7. Benchmarking the performace of your model.
However, if you are busy dating your girlfriend, or in a great hurry to write a paper, you can skip the 01234567 above and directly jump to the 89 below.
8. Downloding the pre-trained model.
9. Testing the pre-trained model with an image.
We also provide some additional playful contents.
10. Playing with some applications.
Whether you want to download the dataset or the pretrained model, you will need a Python 3.6 environment with appropriate CUDA installed, and then clone the repo:
git clone https://github.com/lllyasviel/DanbooRegion.git
and then install the pip environments via
pip install tensorflow_gpu==1.5.0
pip install keras==2.2.4
pip install opencv-python==3.4.2
pip install numpy==1.15.4
pip install numba==0.39.0
pip install scipy==1.1.0
pip install scikit-image==0.13.0
pip install scikit-learn==0.22.2
Other versions may also works but the above versions are tested by myself.
You can download this dataset from
Google Drive:
https://drive.google.com/drive/folders/1ihLt6P7UQRlaFtZUEclXkWC9grmEXEUK?usp=sharing
For linux, you may run: (Windows does not need this step.)
cat DanbooRegion2020.zip.* > DanbooRegion2020.zip
zip -FF DanbooRegion2020.zip --out DanbooRegion2020_FF.zip
unzip DanbooRegion2020_FF.zip
or if you do not have access to google
Baidu Drive (百度网盘):
https://pan.baidu.com/s/12qGzKat48n8PyMeaYJPgOA
提取码: ts2p
After the downloading and decompression, you may see images like this:
The file structure is
../code/DanbooRegion2020
../code/DanbooRegion2020/DanbooRegion2020UNet.net
../code/DanbooRegion2020/train
../code/DanbooRegion2020/train/X.image.png
../code/DanbooRegion2020/train/X.region.png
../code/DanbooRegion2020/val
../code/DanbooRegion2020/val/X.image.png
../code/DanbooRegion2020/val/X.region.png
../code/DanbooRegion2020/test
../code/DanbooRegion2020/test/X.image.png
Below is an example of "X.image.png"
and the example of "X.region.png".
We also provide a script for you to visualize the regions by filling the original colors to all regions, you can use the script by:
cd ./code/
python visualize.py ./X.image.png ./X.region.png
and you will see the visualization like this:
In fact we have an user study to visualize the quality of this dataset.
The x-axis is the quantity of regions in each region map, while the y-axis is the user scoring with the above scoring standard.
We can see that about 50% annotations only have normal (or below) quality and about 30% annotations are even unfinished.

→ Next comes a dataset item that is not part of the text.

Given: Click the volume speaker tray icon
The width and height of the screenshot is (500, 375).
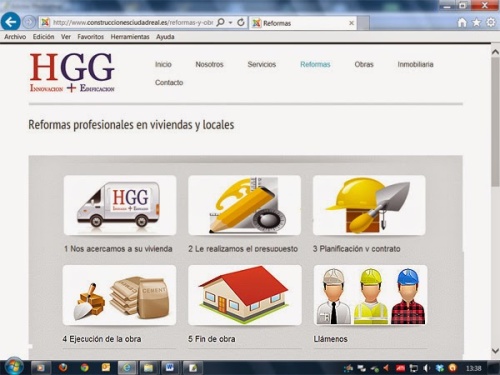Looking at the screenshot, I should [x=426, y=368].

Besides, 70% annotations still need corrections. Only about 20% annotations look good or beautiful. This is because annotating these regions is very difficult and time-consuming. Thanks a lot to all 12 artists involved in this data annotating projects! The involved artists are:
Some artists do not want to be named and got mosaics.
Although the quality of this dataset is not perfect, we can still do lots of things that are very useful for cartoon image processing applications.
We are continuously improving the quality of this dataset. If you check back in a few months, the quality of the dataset may have improved many times.
Firstly, let's say you have an image like this:
Then, you have asked some users or artists to annotate the image and get the region map like this:
The problem is that how we can train neural networks to predict the region maps? It is obvious that we cannot train a pix2pix to predict the region map because the colors in the region maps are random, and L1 loss is meaningless. Therefore, we will need some additional steps.
We first detect the edge of all regions using OpenCV and get this edge map:
After that, we use the skeletonize function to extract the region skeletons. The function can be found at
from skimage.morphology import thin as skeletonize
and the result is like this:
After that, we randomly initialize an image with skeletons and edges like this:
Then, we smooth the above image to get the final skeleton map like this:
Note that this skeleton map is learnable and you can use anything to learn it. For example, you can train pix2pix or pix2pixHD to predict the skeleton map.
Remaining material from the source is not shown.